Infection control guidelines
Although it was not clear, is likely that all the strains of C. difficile were initially transmitted by human fecal-oral transmission (Tallmadge, 2002). Therefore, for C. difficile prevention, it might make sense to take a multidrug approach using mixture of different agents and/or classes antibiotics (Tallmadge, 2002; Hultner and Littel, 2002). To reduce antibiotic use and the risk for emergence of new strains bacteria, guidelines for prescribing antimicrobial agents based on current studies have been recommended (Hultner and Littel, 2002). For example, antibiotics should only be prescribed based on laboratory or community-acquired isolates. Therefore, if a clinical sample of suspected case C. difficile is cultured, use a regimen of ciprofloxacin-tetracycline or metronidazole, if indicated only in cases of suspected infection caused by a resistant isolate (Hultner-Littel and Gorman, 2002; Sutter et al., 2000). For an additional measure of control, oral rehydration solution containing metronidazole (1000 mg/kg) and ciprofloxacin (400 should be administered in the event of failure to produce symptoms after intravenous antibiotic dosing (Kumar and Brown, 2001). Although oral rehydration solutions should not be given after dosing with intravenous antibiotics, it might be feasible to do so (Brown, 1999). A new guideline has recently been made for the selection of antibiotics to be used after hospital discharge (Berg et al., 2000).
Patient education
The role of educational efforts is important whenever antibiotics are used in the management of a serious infectious disease (Brown et al., 2005). The importance of educational efforts was illustrated recently when C. difficile reached a critical number of strains, and antibiotic resistance was reported in several different countries and from ethnic populations over the same 10 years (Tajima et al., 2003). Educational programs were therefore instituted on a national level (Japan) that were then extended to other countries (Sutton, 2003). In the United States, an educational and media campaign was initiated to educate patients as the potential health risks and dangers of C. difficile (Kapowal et al., 2002). The campaign contained a series of educational materials that emphasized the presence of other possible causes disease can be identified and treated by other treatments is not necessarily due to a diagnosis of C. difficile (Bartley and Rabinowitz, 2000). It also provided information about the potential treatment alternatives if C. difficile were to be a cause of serious illness. The campaign was continued for 15 years in different parts of the hospital, with primary focus on hospitals and community health workers, to include care workers who were exposed to patients sickened by C. difficile (Bartley and Rabinowitz, 2000). Although not all aspects of the media program were completely successful on a community level, the fact that such a media campaign was introduced suggests that education is a useful way to prevent potential resistance from rising in C. difficile.
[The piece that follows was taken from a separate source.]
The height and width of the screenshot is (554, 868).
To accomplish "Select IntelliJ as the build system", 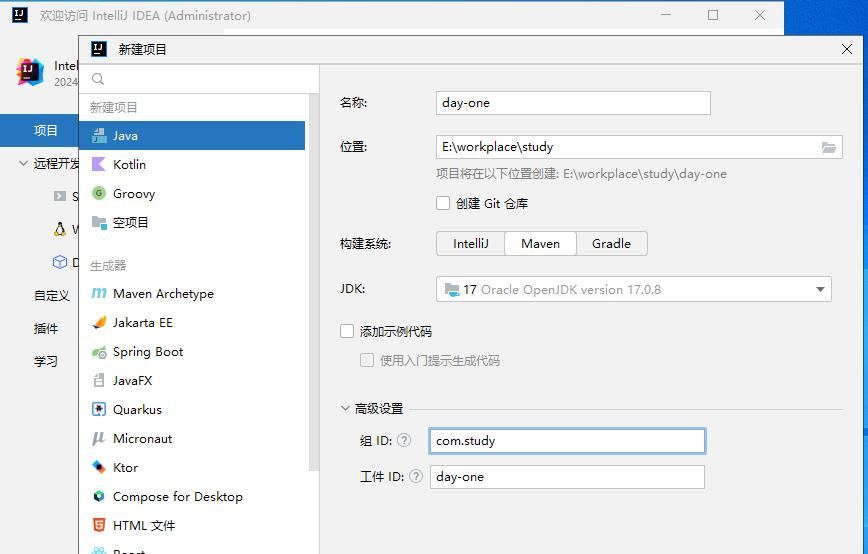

Although education efforts are often difficult to conduct, given the stigma that remains attached to bacterial infections, it has the potential to have a significant effect (Jouret et al., 2000). If there is a lack of education, people will assume that the problem is due to a lack of medical treatment or that the disease results from poor hygiene. Thus, the importance of ensuring that everyone has adequate knowledge about the prevention and treatment of infectious diseases cannot be underestimated, especially for individuals who do not see themselves as health care providers and for patients who lack education themselves.
Limitations
Studies that have not been designed for randomization and which are observational studies of uncertain generalizability, and therefore should be interpreted in this context. The following limitations should be taken into account when interpreting epidemiologic studies (Brown and Kelleher, 2001):
Limitations with the quality of studies
Although observational studies can be Inderal generic price valuable, there are limitations with the design of observational studies as.